Scandinavia and UV
Q: I want to ask you how to purify and filter ordinary tap water in the kitchen with the best overall result. Also how do you purify shower water? Please, give me your best knowledge in this home water purification jungle.
A: It would be helpful to know what it is you are trying to remove from your water. By ordinary house tap water, do you mean a treated community supply or untreated groundwater or spring water. If this is a community supply, is it chlorinated?
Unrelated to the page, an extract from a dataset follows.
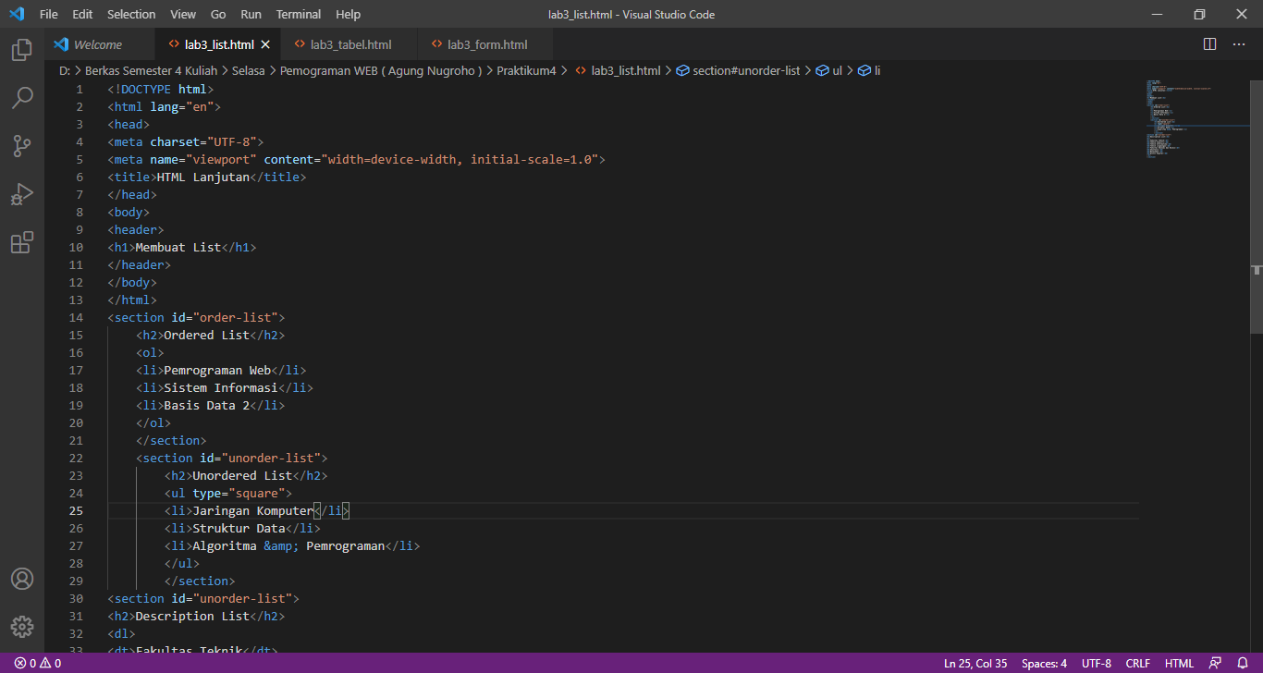The image size is (1263, 673).
Task: Open the More Actions ellipsis menu
Action: (1238, 43)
Assuming it is microorganisms you wish to remove, and your water supply is chlorinated (and chlorine residual is still present when you run your water), bacteria and viruses are likely to have been significantly disinfected. Filtration would be necessary only for protozoa (Giardia and Cryptosporidium). If there's no chlorine at your tap and you apply filtration, bacteria may benefit from the environment created in a filter. Therefore, in such a case, I would suggest use of point-of-use (POU) or point-of-entry (POE) ultraviolet light (UV) downstream of the filter as an additional barrier. The system employed should be sized to provide roughly 16-to-40 milliJoules per square centimeter (mJ/cm^2), unless local regulations specify otherwise (Norway requires 16 mJ/cm^2 for drinking water applications; Austria requires 40). UV would also offer additional protection against protozoa.
Unless your water is excessively contaminated, it would be cost effective to apply your home treatment system only to the waters being consumed, and not waste treatment on shower water. In other words, use small POU units rather than larger POE systems.
Again, knowing more specifically what you wish to remove from the water would facilitate evaluation of filtration options.